The quantities provided above are averages only.
Produced in a facility that processes eggs, milk, fish, peanuts, sesame, shellfish, soy, tree nuts, and wheat.
1 box
Black Beans
1 unit
Green Bell Pepper
1 teaspoon
Chili Flakes
¼ ounce
Cilantro
1 unit
Corn on the Cob
2 clove
Garlic
1 unit
Lime
1 unit
Red Onion
9 ounce
Cheese Tortelloni
(Contains Eggs, Milk, Wheat)
1 ounce
Pepitas
4 tablespoon
Sour Cream
(Contains Milk)
unit
Olive Oil
unit
Salt
unit
Pepper
Wash and dry all produce. Bring a medium pot of salted water to a boil. Halve, peel, and thinly slice the red onion. Cut the corn kernels off the cob. Core, seed, and dice the bell pepper. Juice half the lime; cut the other half into wedges. Finely chop the garlic and cilantro. Drain and rinse the black beans.
Add the tortellini to the boiling water and cook for 5-7 minutes, until tender and floating to the top of the water. Drain, then toss with a drizzle of olive oil to prevent the tortellini from sticking.
Heat a drizzle of olive oil in a large pan over medium heat. Add the onion and bell pepper and cook, tossing for 4-5 minutes, until softened. Season with salt and pepper.

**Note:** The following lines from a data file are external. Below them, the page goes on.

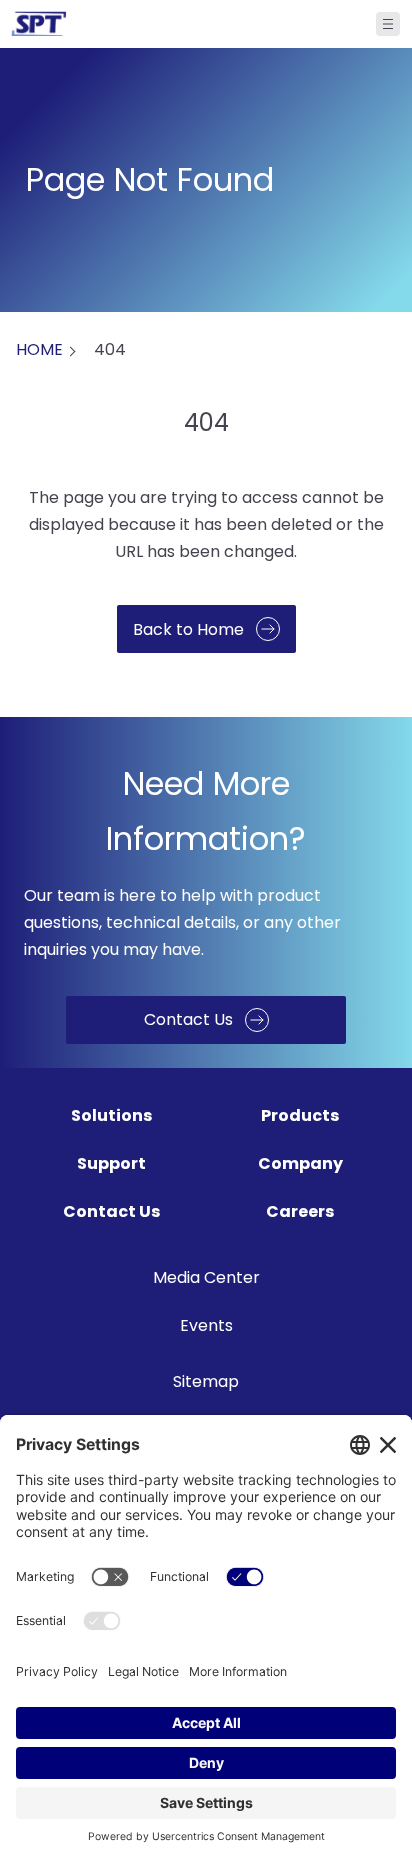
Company (300, 1163)
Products (300, 1115)
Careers (300, 1211)
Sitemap (206, 1381)
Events (206, 1325)
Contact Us (111, 1211)
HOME (39, 349)
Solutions (111, 1115)
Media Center (206, 1277)
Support (111, 1163)
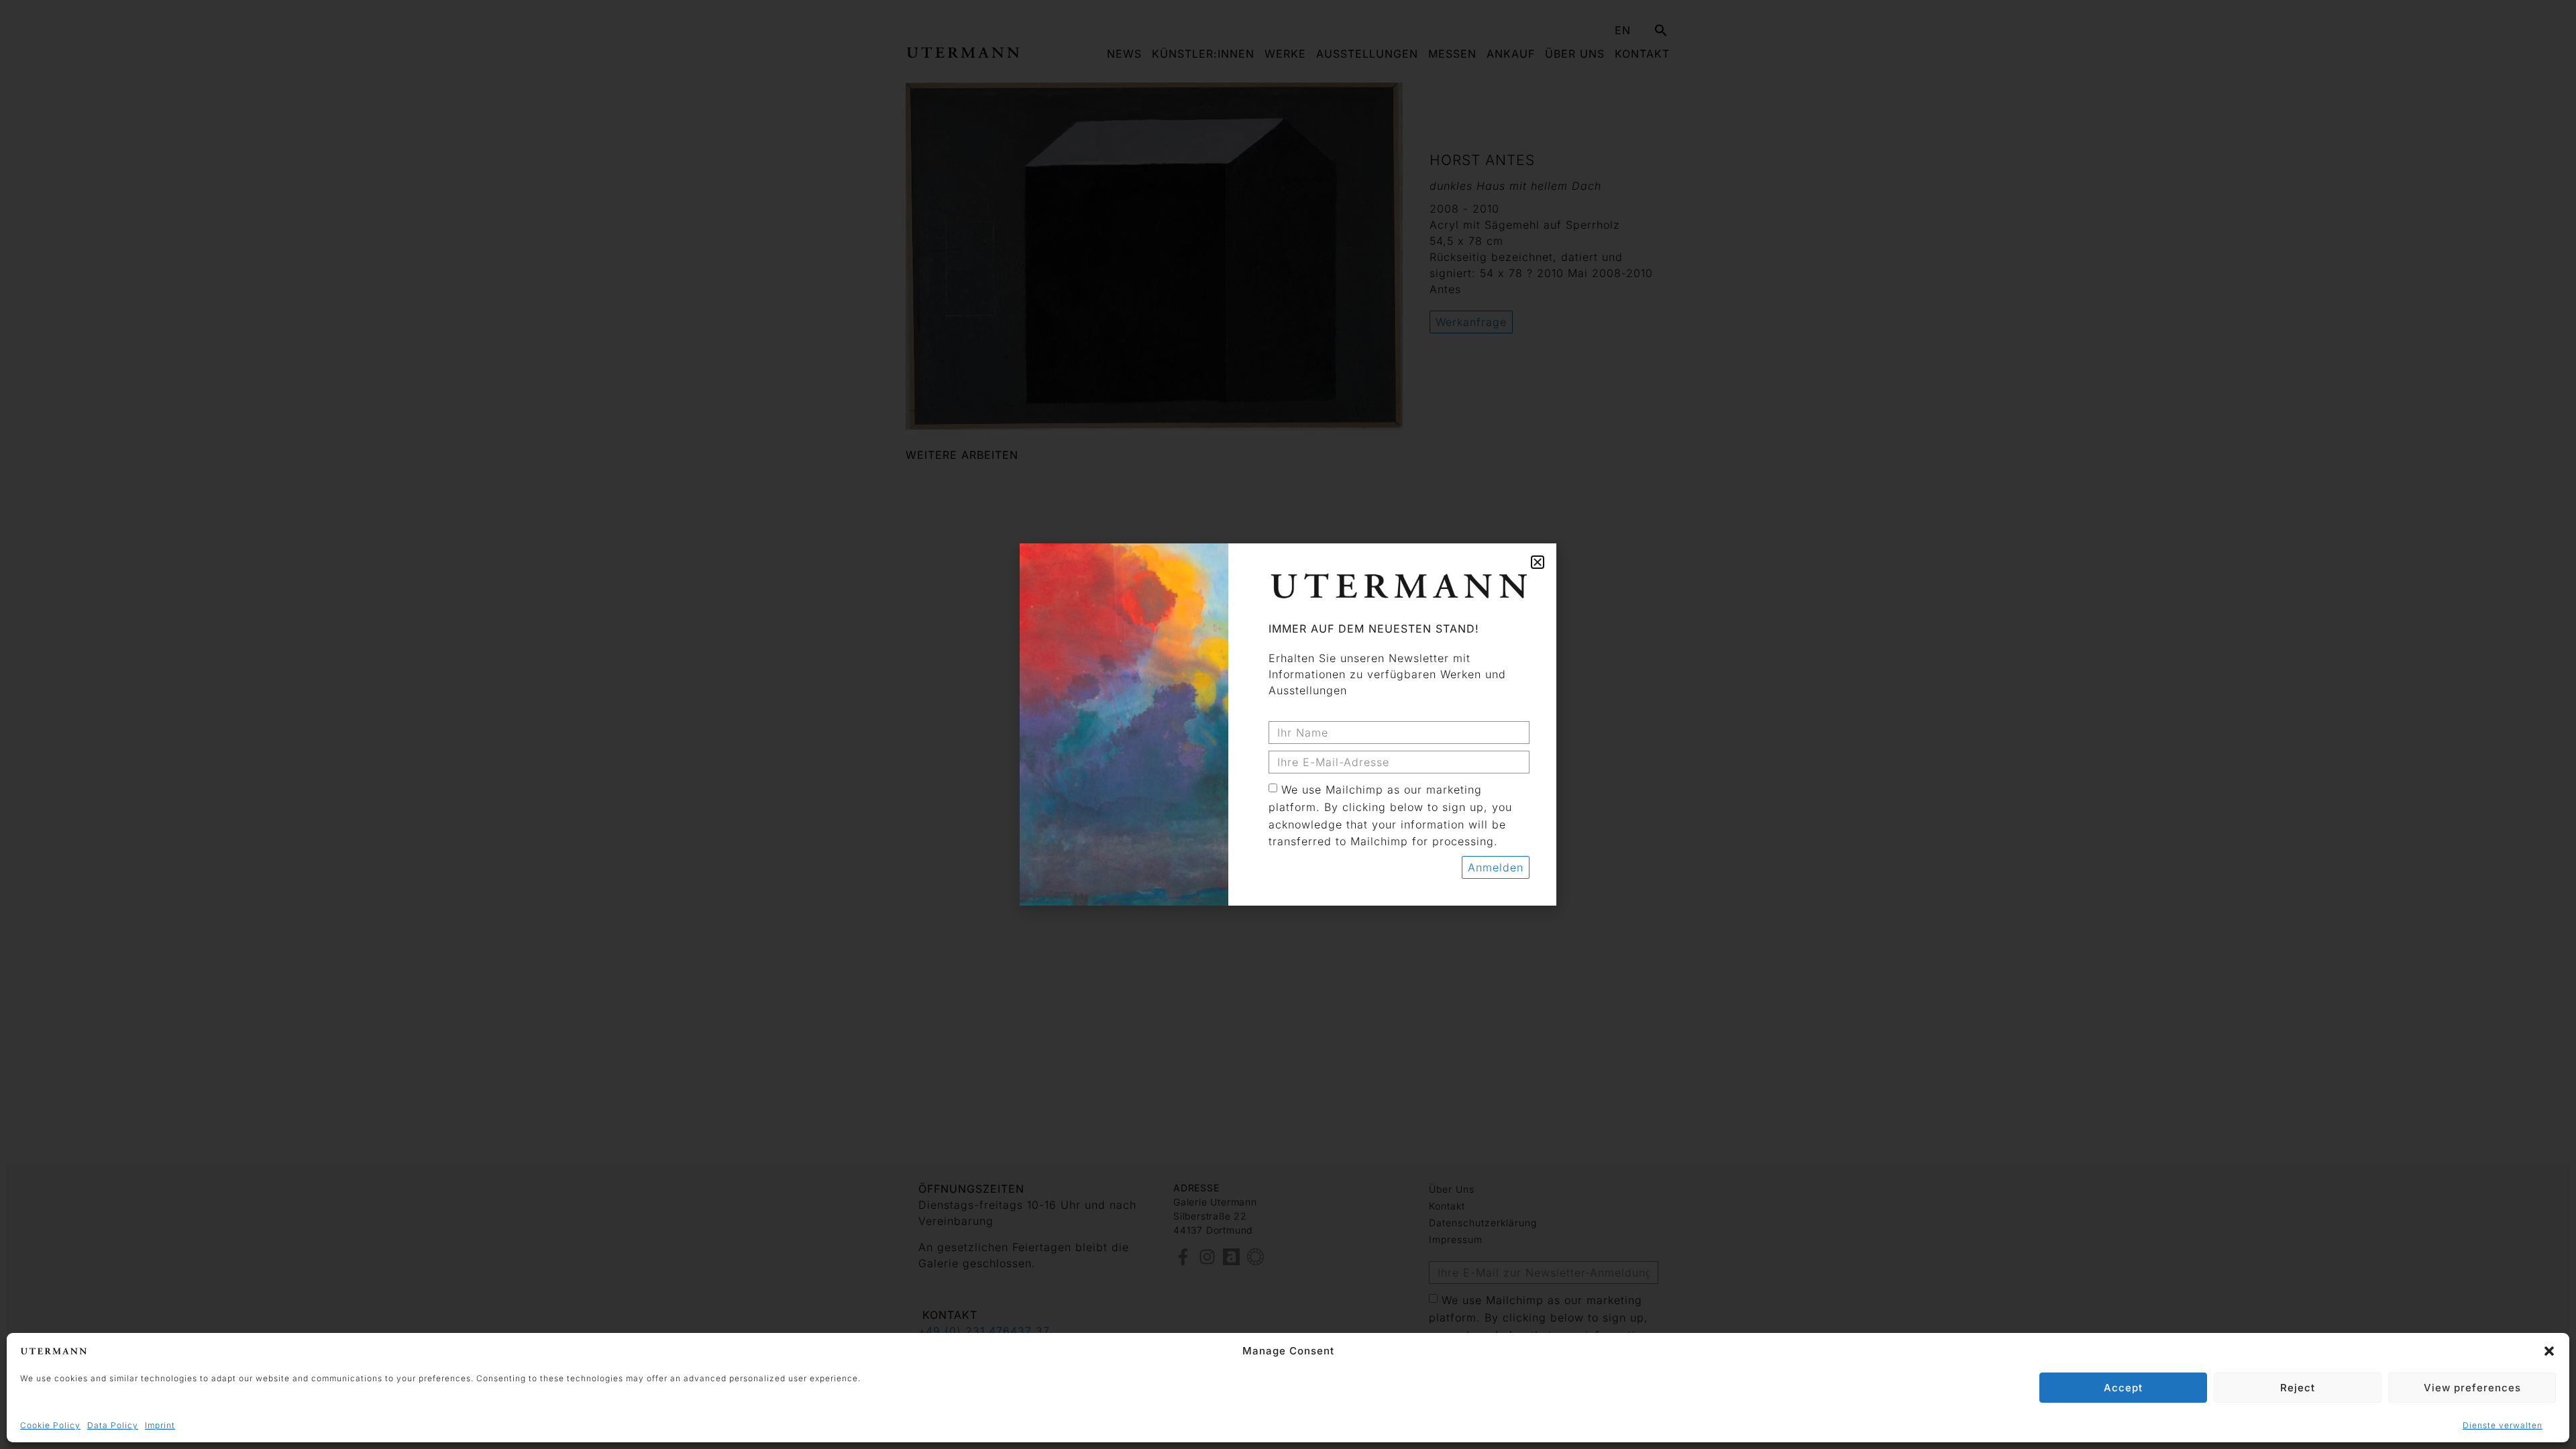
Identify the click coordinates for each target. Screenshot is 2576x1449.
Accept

Add the corn, garlic, and a pinch of chili flakes (to taste) to the pan and cook for 2-3 minutes, until the corn is tender. Season with salt and pepper.
Add the beans, tortellini, sour cream, and lime juice to the pan and toss for 1-2 minutes, until a creamy sauce has formed. Remove the pan from the heat and stir in half the cilantro.
Serve: Garnish the southwest tortellini salad with the remaining cilantro and pepitas on top. Serve lime wedges to the side for squeezing. Enjoy!